---- Data under study

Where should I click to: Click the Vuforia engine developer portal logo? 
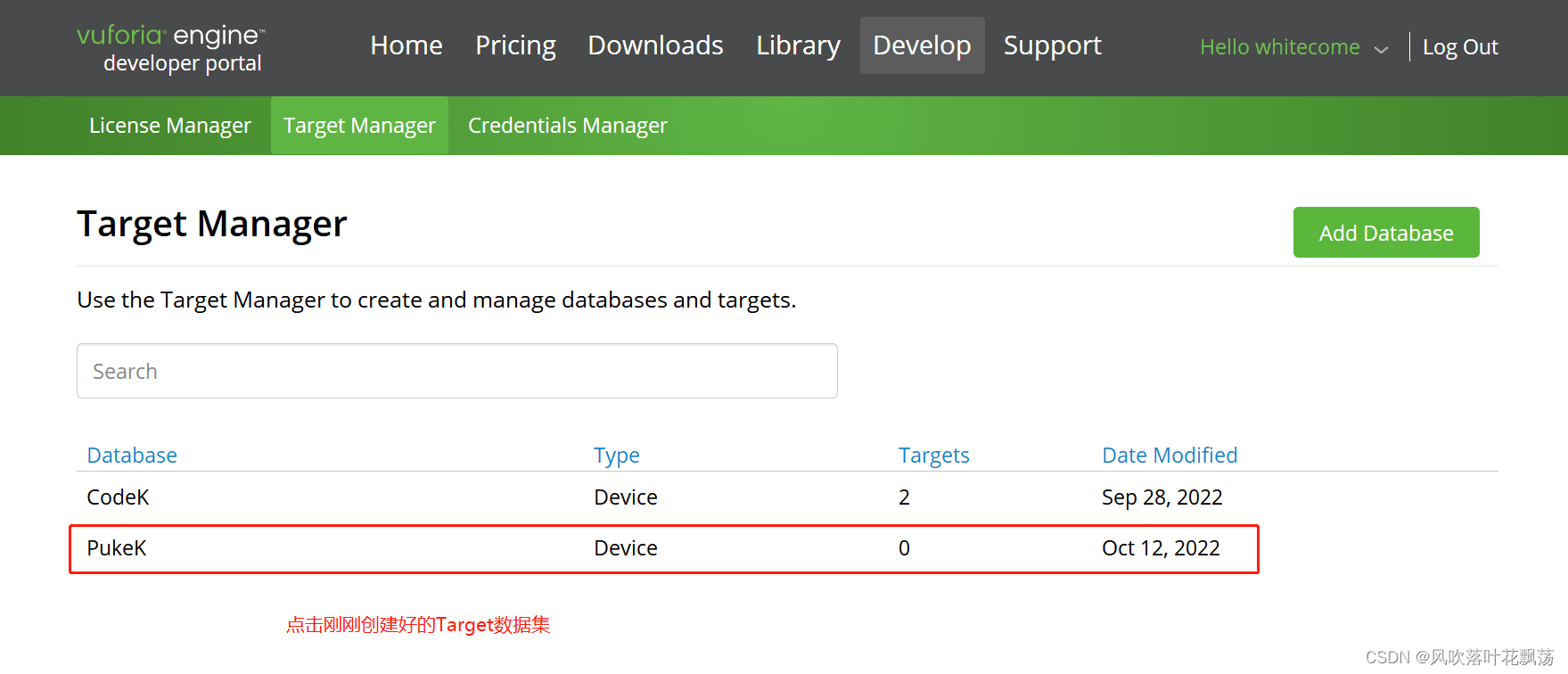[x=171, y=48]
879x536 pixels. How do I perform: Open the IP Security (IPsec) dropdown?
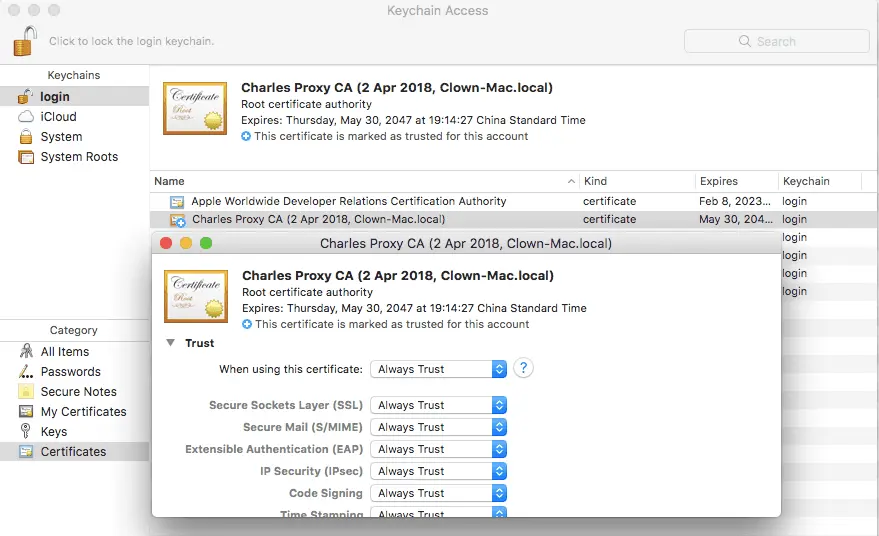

--------
---- Data under study

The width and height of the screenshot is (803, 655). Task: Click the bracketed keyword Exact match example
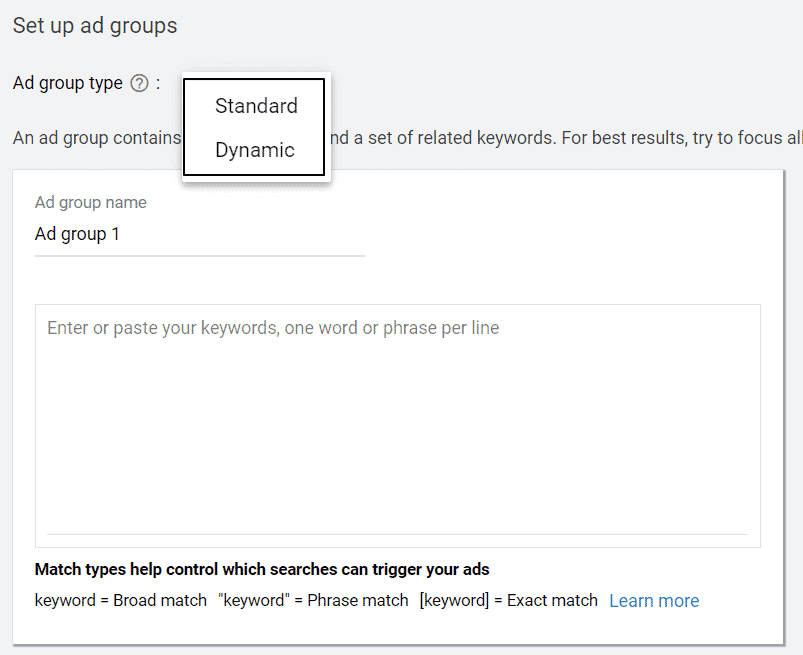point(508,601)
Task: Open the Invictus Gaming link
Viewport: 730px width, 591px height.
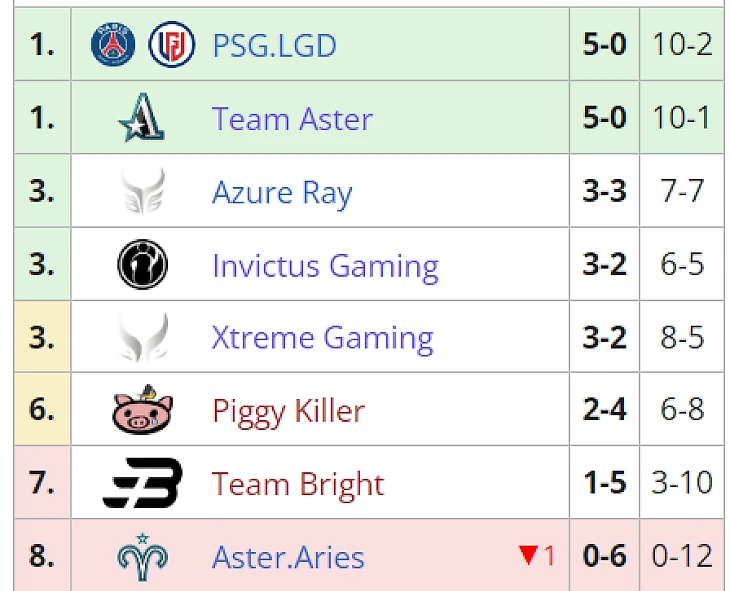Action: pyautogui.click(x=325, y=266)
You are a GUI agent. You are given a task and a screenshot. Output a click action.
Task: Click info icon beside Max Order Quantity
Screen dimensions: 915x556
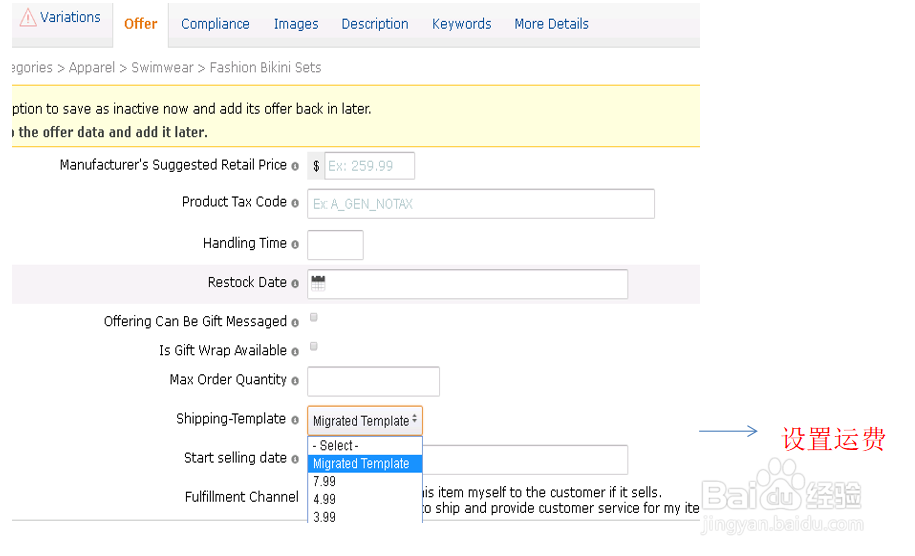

--------

**What you are asked to do:**
Starting at the line with "Where should I" in the entries above, write out every line exactly until the line with "879x536 pixels. How" has been written. Include no pictures and nothing more.

**Exercise response:**
Where should I click to: Click the Vuforia engine developer portal logo? 
[x=171, y=48]
879x536 pixels. How do I perform: Open the IP Security (IPsec) dropdown?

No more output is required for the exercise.